L’amour, la vie

Le soleil était levé depuis peu, je te regardais les yeux encore un peu brumeux. Je caressais tes cheveux, ton visage, ta bouche. Tes lèvres si sensuelles que j’aime embrasser. Je ne pensais plus à rien. Je passais ces quelques secondes à graver en moi ton visage. Un sourire un brin naïf se lisait sur mon visage. J’ai aimé cette nuit. Tes mains délicates parcourant mon corps, qui ont su se faire ferme quand il le fallait. Ce n’était pas si mal pour une première fois, pour la découverte de nos corps imparfaits qui ont su se parfaire l’un en l’autre. Je me sens bien, reposée malgré une nuit quelque peu agitée. Je ne voulais pas mais maintenant, en écrivant ces lignes, je ne peux m’empêcher de penser. Penser à la situation qui se veut compliquée, en apparence du moins.
Je me remémore nos discussions, ses phrases sans importances que tu as dites et qui résonnent encore en moi. Ces phrases qui me troublent et me perdent. Ces phrases qui me laissent croire que ce ne sera pas que pour les vacances. Mais la réalité me rattrape. Et l’issue est toujours la même, dans chacun des scénarii que j’imagine. Il ne faut pas que ça se sache, juste profiter du moment présent pour ne tirer que le meilleur de la situation. Alors c’est ce que j’essaie de faire. Ça ne m’empêchera pas de penser, ça ne fait pas mal de penser de temps en temps.
Puis, je crois que j’aime m’échapper au creux de mon imagination. Pour ne pas salir la situation, je préfère l’enjoliver et y cacher quelques sentiments. Les cacher profondément, au fond de mes yeux, eux seuls pourraient me trahir pour celui qui sait les regarder. Il n’y a rien à traduire, il suffit juste de lire. Le regard est un langage qui ne ment pas, comme le corps et nos gestes qui nous mettent à nus. Maladroitement nous essayons de les cacher, mais la vérité est éclatante à celui qui veut le voir.
Pourtant, il arrive qu’il vaille mieux fermer les yeux pour se laisser bercer par l’illusion du moment. Ce n’est pas se mentir, non, juste créer de la magie en cet instant. C’est plus romantique. Même si elle nous rattrape toujours, il n’est pas mauvais de fuir la réalité un court instant. En cet instant précis, je pense à toi et tu me manques. À moins que ce ne soit que ces instants de tendresses et d’intimités qui me manques. Bien sûr, dans le fond, je sais très bien ce qui me manque le plus. Mais le manque, le désir, la frustration font grandir. Une fois le désir assouvi, il disparait.

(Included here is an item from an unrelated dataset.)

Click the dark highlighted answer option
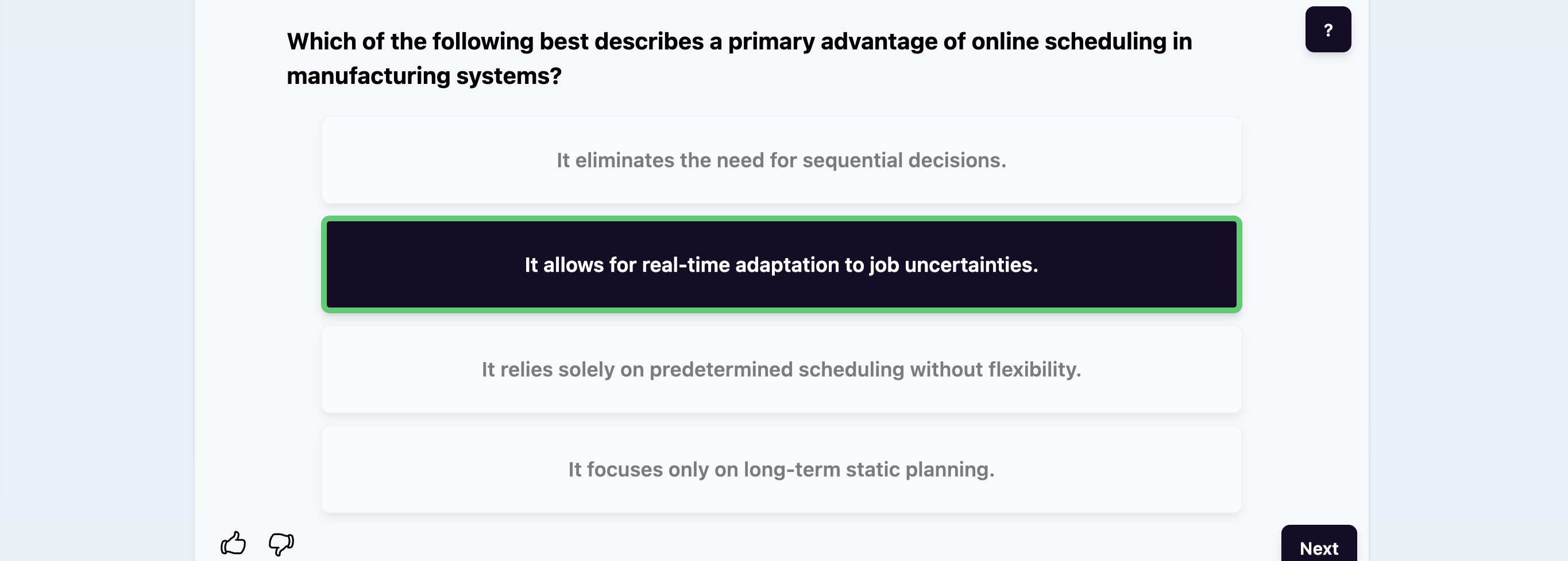Screen dimensions: 1568x561 pyautogui.click(x=781, y=265)
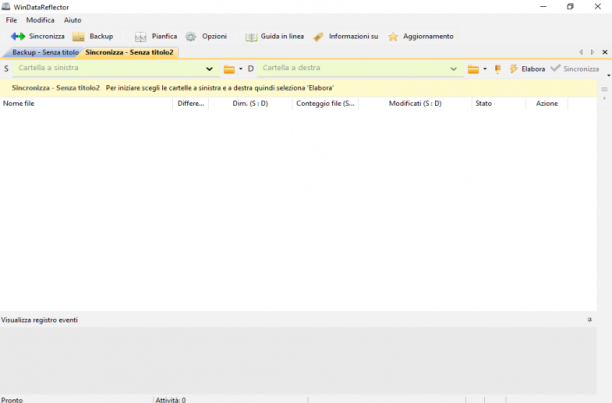Pin the Visualizza registro eventi panel
Viewport: 612px width, 403px height.
click(x=589, y=320)
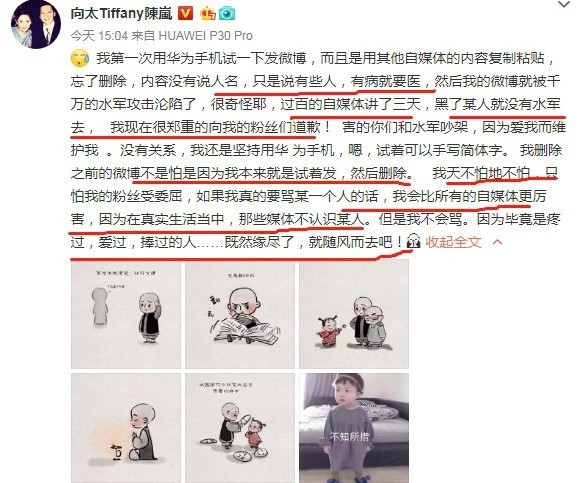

Il parait que le plaisir est dans l’attente. Ce n’est pas entièrement faux. Fantasmer ton retour me plait. Je m’impatiente de te revoir, pas seulement pour le côté charnel, parce que j’aime passer du temps avec toi ? J’aime te sentir près de moi. J’aime le son de ta voix et bien d’autres choses encore. Mais ça non plus, il ne faut pas que ça se sache. Le mystère est nécessaire, ne pas trop se dévoiler permet de se protéger aussi. Enfin… il parait.
Deux jours entiers à t’attendre et te voilà de nouveau près de moi. La chaleur au fond de ma poitrine brûle tout mon corps. Je ne peux plus me cacher derrière mes barrières et mon blindage. Je suis amoureuse. Amoureuse d’un homme merveilleux. Il est là, à mes côtés, sans que je lui parle il me comprend. Il devance mes moindres désirs et en un regard je connais les siens. Il est l’âme soeur, mon ami, mon amant, mon mari, mon dieu.
Il y a des hauts et des bas bien sur mais il y a des choses qui ne trompent pas. Je ne sais pas si tout est écrit. Il parait qu’il existe un coeur pour chaque être. Aujourd’hui, nous nous sommes trouvés. Je souhaite à tous les gens qui liront ces lignes de trouver ce même bonheur, ce même amour à l’unisson. Des cris, des pleurs, de joie et de malheur. L’amour… LA VIE.